Tissue-type specific accumulation of the plastoglobular proteome, transcriptional networks and plastoglobular functions

Abstract

AbstractPlastoglobules (PGs) are dynamic protein-lipid micro-compartments in plastids enriched for isoprenoid-derived metabolites. Chloroplast PGs support formation, remodeling and controlled dismantling of thylakoids during developmental transitions and environmental responses. However, the specific molecular functions of most PG proteins are still poorly understood. This study harnesses recent co-mRNA expression from ATTED-II using combined microarray and RNAseq information on an updated inventory of 34 PG proteins, as well as proteomics data across 30 Arabidopsis tissue types from ATHENA. Hierarchical clustering based on relative abundance for the PG proteins across non-photosynthetic and photosynthetic tissue types showed their coordinated protein accumulation across Arabidopsis parts, tissue types, development and senescence.
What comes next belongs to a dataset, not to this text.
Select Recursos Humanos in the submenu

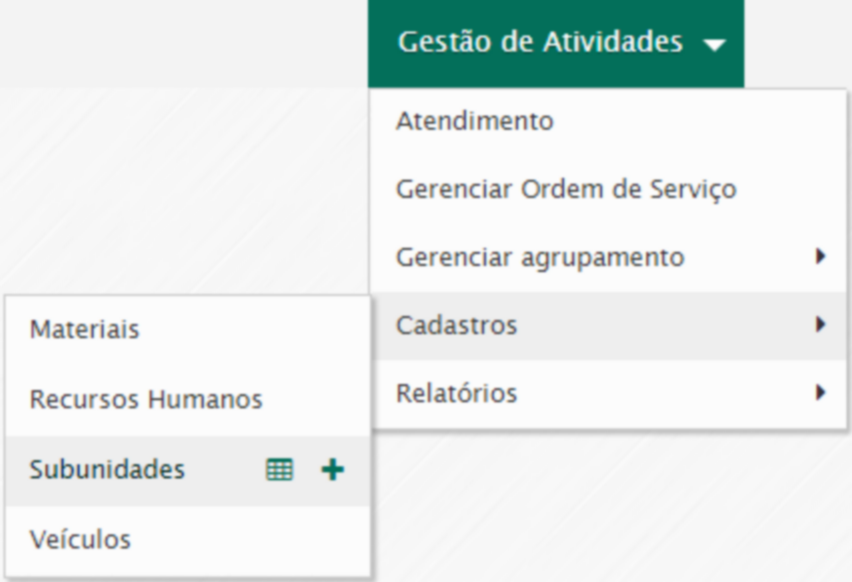coord(146,400)
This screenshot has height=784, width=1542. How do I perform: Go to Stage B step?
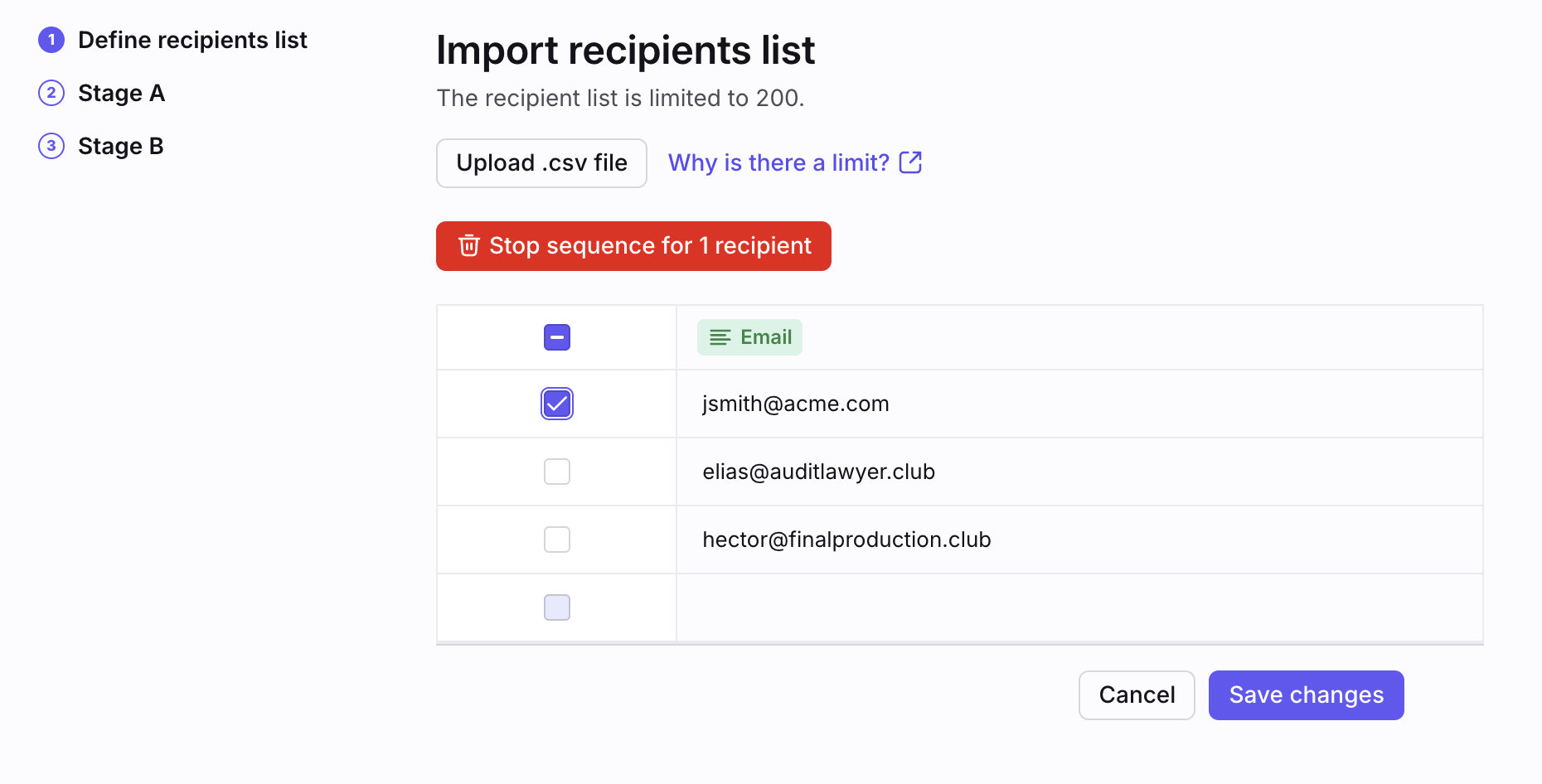click(x=121, y=146)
We generated multiple mRNA-based networks by applying different coefficient thresholds; functional enrichment was determined for each network and PG gene. Combined analysis of these stringency networks identified a central hub and four peripheral modules. Enrichment of specific nuclear transcription factors (e.g. Golden2-like) and support for cross-talk between PGs and the plastid gene expression was observed, and specific ABC1 kinases seem part of a light signaling network. Examples of other specific findings are that FBN7b is involved with upstream steps of tetrapyrrole biosynthesis and that ABC1K9 is involved in starch metabolism.HighlightThe plastoglobular proteome shows coherent tissue-specific accumulation, whereas combined analysis of transcriptional co-expression networks, at different stringencies and following in-depth functional annotation, associate selected plastoglobular proteins to specific metabolic functions.